Who do you define as authority today?

I’ve just read a somewhat intriguing idea off the Long Tail book. It says:

Bloggers can specialise on a particular topic to an extent that few journalists employed by media companies can, since the more that journalists specialised, the more of them the company would have to hire in order to cover all bases.

… and I see how true this can be, when the power of instant publishing is given to the hands of the common people. Why would a journalist know more and publish more about engineering than an engineer, more about music production than the music producer himself, and more about teaching parrots to talk than the community of people who actually own parrots and do that hands on everyday?

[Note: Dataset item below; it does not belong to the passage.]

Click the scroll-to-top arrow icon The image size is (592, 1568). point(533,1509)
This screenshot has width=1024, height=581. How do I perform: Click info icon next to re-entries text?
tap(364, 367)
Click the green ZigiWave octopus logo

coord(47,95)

I appreciate the Long Tail being in effect – now that I pay more attention to blogs. The blogs that I read serve me more detailed information about my topic of interest than the daily newspaper or nine o’clock news. Besides, blog information “gets aired” so must faster than the news, unless its a live telecast (which they don’t have on TV everyday).

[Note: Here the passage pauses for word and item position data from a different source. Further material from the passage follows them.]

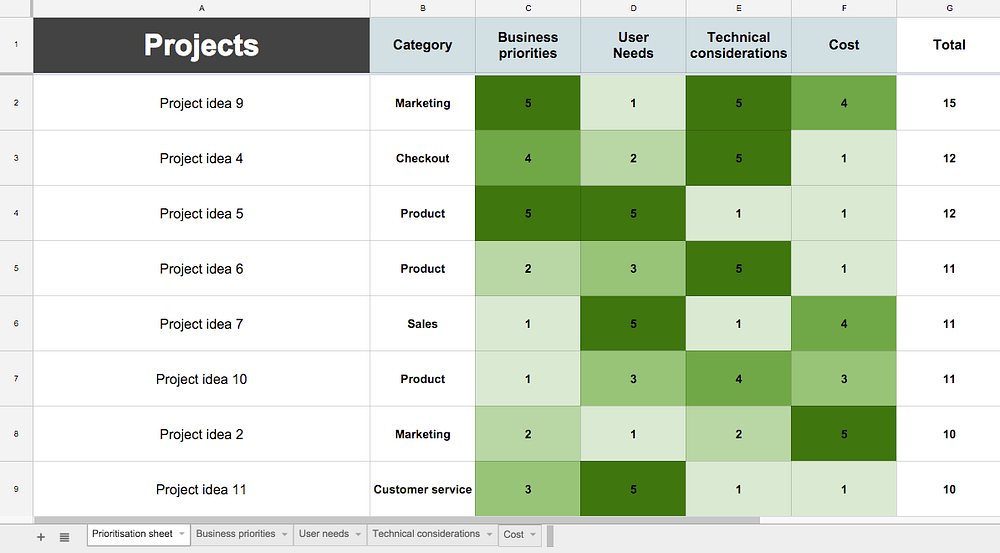Switch to the Business priorities sheet tab
The width and height of the screenshot is (1000, 553).
coord(235,534)
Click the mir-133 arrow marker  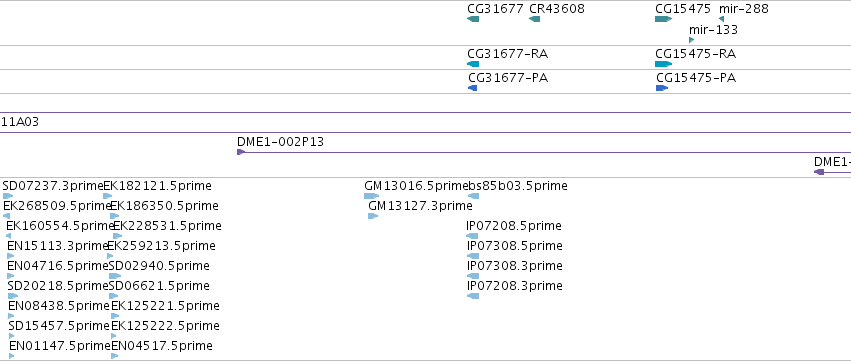tap(691, 40)
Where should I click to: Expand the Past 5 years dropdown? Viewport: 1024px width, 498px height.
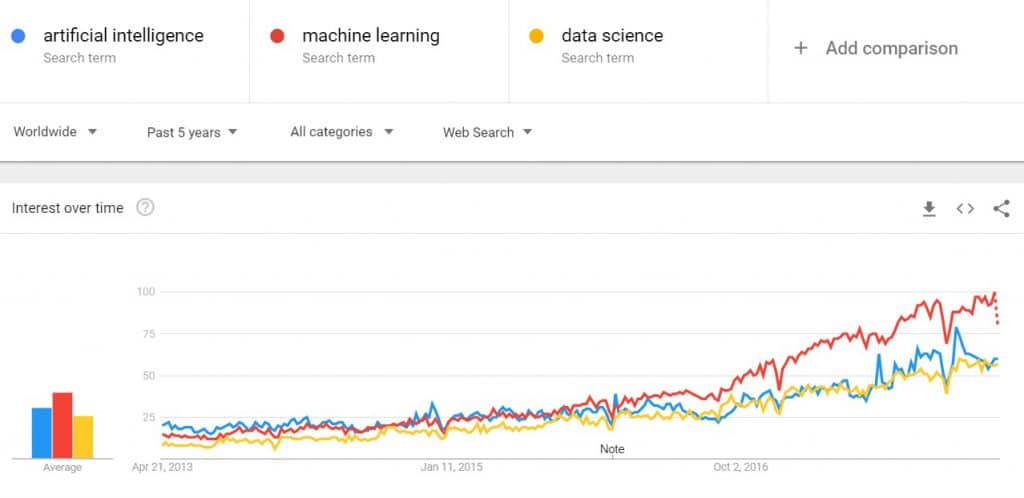click(192, 132)
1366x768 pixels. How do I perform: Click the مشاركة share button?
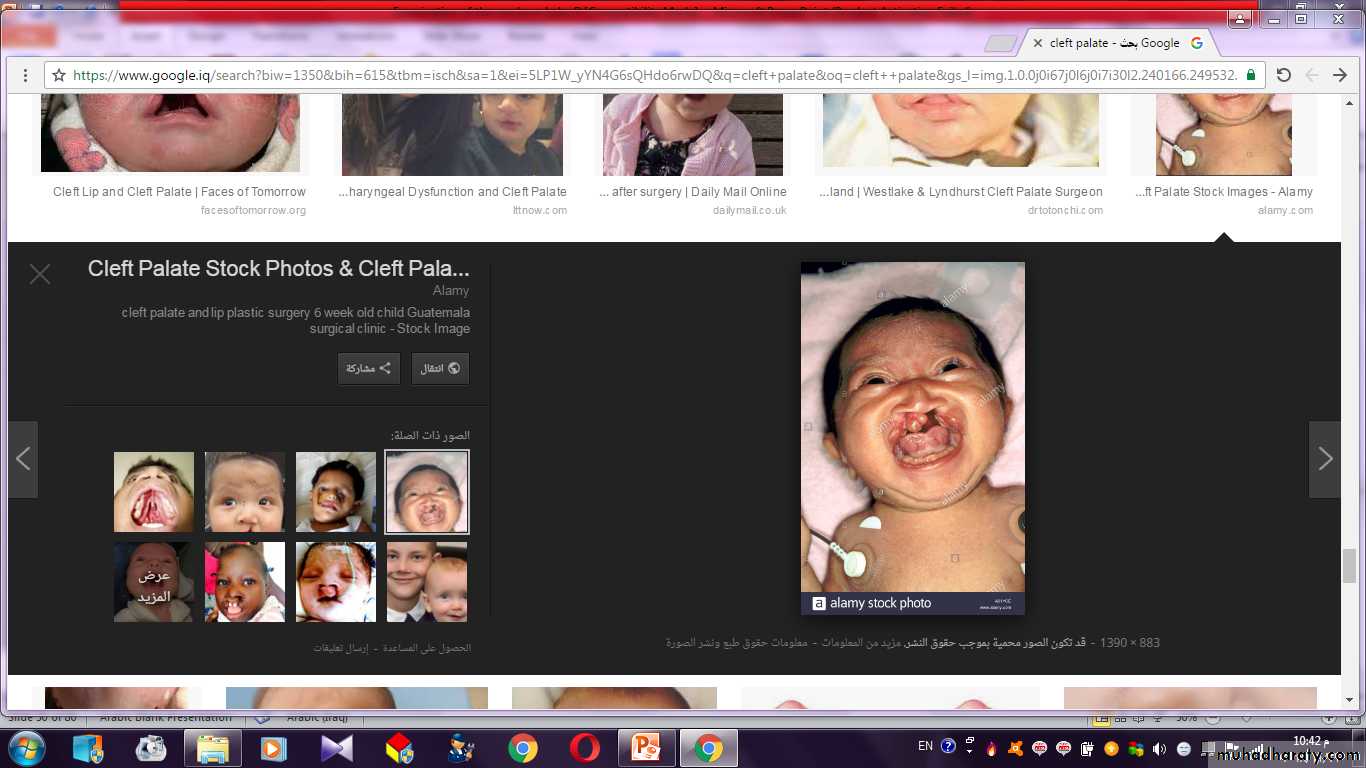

That said, have your perception of “Authority” changed? Do you tend to trust what you read online (from a few sources) more than what you read from the papers?

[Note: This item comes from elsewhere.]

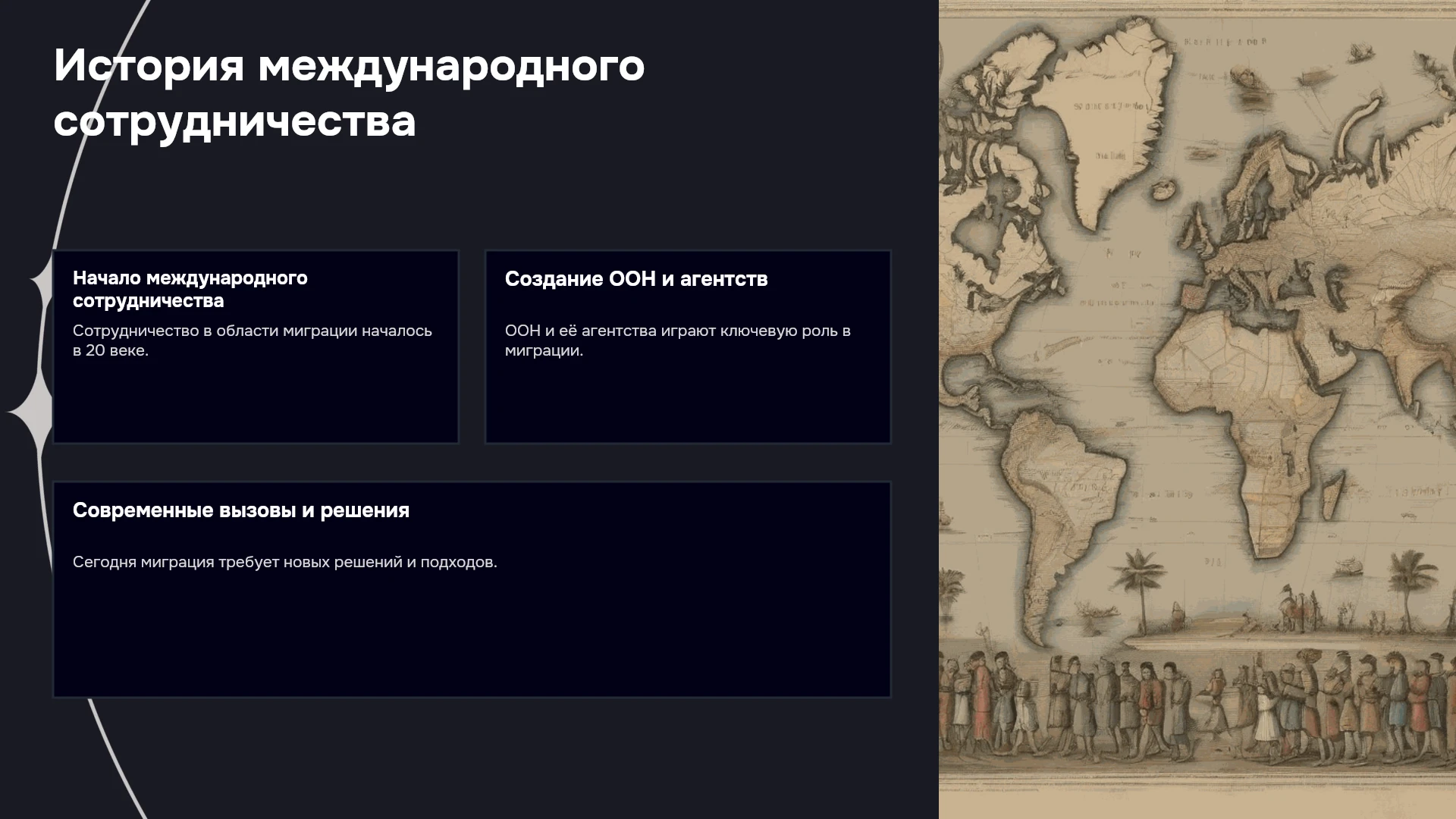Click the text about ООН и её агентства
The image size is (1456, 819).
(x=678, y=340)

Let’s give an example. Let’s say Company X launches its latest tech gadget, and in the papers you read a review of the product, saying that it is excellent, but yet at the same time, you do a search online and what you get are mainly blogs complaining of how this product didn’t work out for them. Which would you trust more?

We used to expect the papers right at our doorstep when we wake up so we can read the news right in the morning, but how many people are doing that now? How has the evolution of information dissemination online changed the way you do things today?